Each year the Caine Prize for African Writing recognizes a writer. This year Rotimi Babatunde won for his short story Bombay’s Republic, the story of a Nigeria soldier working in the Burma war of WWII. You can download the story and read it. I highly recommend it — and some of the previous winners as well.
If the music of Africa is part of your passion and you are looking for one place where you can explore and learn, then you have to bookmark the website of Afropop WorldWide. They have a new website with a great design. Founder Sean Barlow, somehow magically makes all of this happen from his modest offices in Brooklyn, New York.

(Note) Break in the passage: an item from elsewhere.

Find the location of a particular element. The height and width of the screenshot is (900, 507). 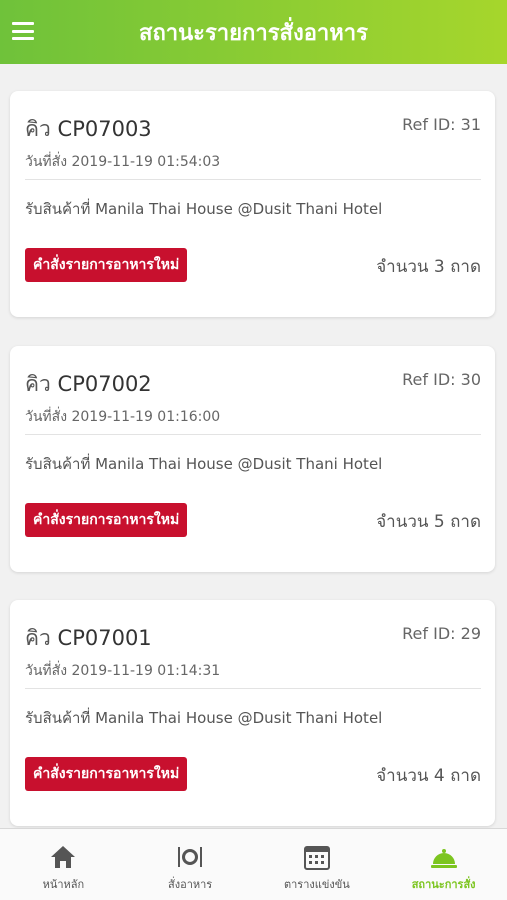

queue-code: CP07001 is located at coordinates (104, 638).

I can lose myself on the website very easily, checking out familiar artists as well as new ones. The HIPDEEP project is a series of programs placing music in the broader context of culture as both reflecting culture and serving as its repository. And if you are lucky enough to live in New York, be sure to check out the opportunities to listen to African music live.

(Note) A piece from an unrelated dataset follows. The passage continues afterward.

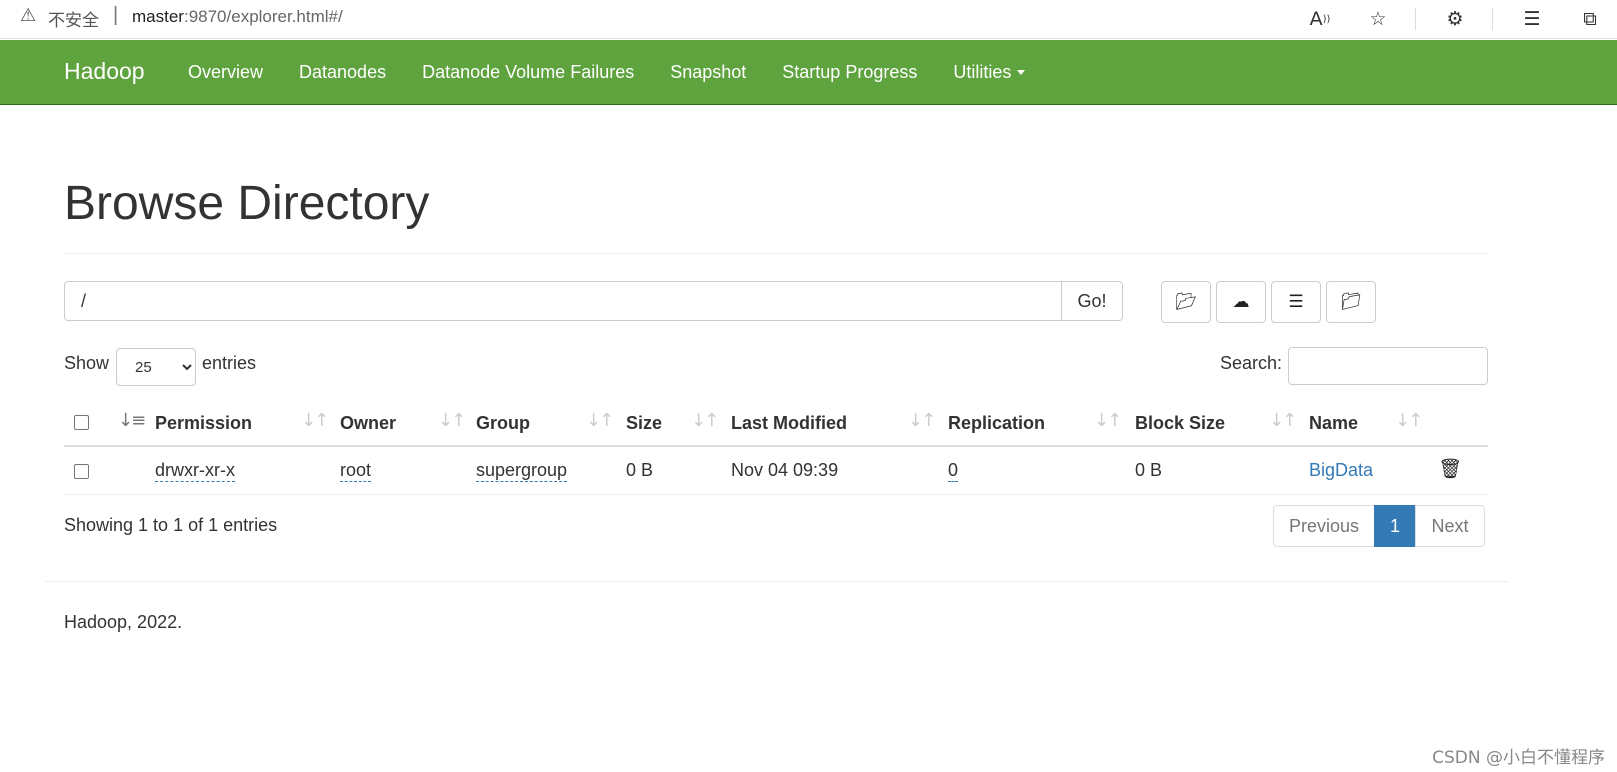  I want to click on entries-per-page-select: 25, so click(156, 367).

And for those in the Academy, the project includes interviews with scholars. One of my favorites is “A Tango with Robert Farris Thompson,” the noted African scholar from Yale. My copy of Thompson’ s 1964 book, Flash of the Spirit, is falling apart from years of reading, highlighting, and notes in the margin.
AfoPop WorldWide can be heard weekly on National Public Radio.

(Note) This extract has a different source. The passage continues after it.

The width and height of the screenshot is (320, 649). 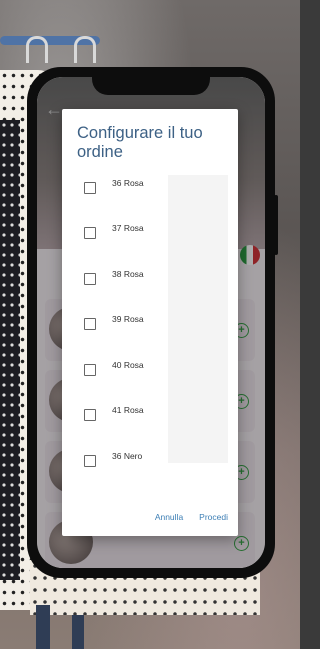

As part of celebrating its 100 year anniversary, the Rockefeller Foundation has announced the winners of its 2012 Innovation Challenge. The ideas range from encouraging and supporting youth involvement in agriculture, to more efficient use of water, to access to data to help improve services in poor communities.
As part of the reality show format that appears to appeal to everyone, one of the winners, Mobido Coulibaly from Mali will create “FarmQuest,” a reality radio show where young people compete over a year to create the best new farm out of a small plot of land.
I must admit that I am a big radio listener and it is always playing in the background in my office. I wouldn’t mind following that reality radio show myself!
For more information about the range of ideas that the Rockefeller Foundation has supported, check out the Centennial website. Interesting reading.
Yes, life is about choices and the choices that have to made in light of the economic impact on philanthropy can be hard to understand. On June 28th we join forces with our colleague organization, Funders Concerned About AIDS (FCAA) to sponsor a discussion of “Philanthropy and the Global Fund – A Funders’ Briefing.”
It is a timely discussion not only because of the international AIDS conference in Washington, DC but also because of the changes in how the Global Fund is supporting efforts to address the impact of HIV/AIDS in local communities. Topics will include the status of the Global Fund, overview of its impact over the past ten year, opportunities for private philanthropic involvement, and advocacy activities.
In a January 2012 Open Society Foundations blog,”Why Are the World Leaders Turning Their Backs on Africa?” Stephen Lewis, Co-Founder / Co-Director of AIDS-Free World talked about the move by the Global Fund to cancel the application for new proposals. He calls upon African leaders to help fill the gap in funding for the Global Fund and also notes the moral obligation to help those with infectious diseases such as malaria, tuberculosis, and HIV/AIDS.
In a May 2012 OSF blog, “Less Money, More Problems,” Laura Lopez Gonzales talks about the impact when pledges fall short and research by the OSF in Swaziland, Malawi, and Zimbabwe about the impact of this decision on organizations that had planned to apply for Global Fund funding.
Both are very informative about the choices the Global Fund has made and the impact. Hard choices.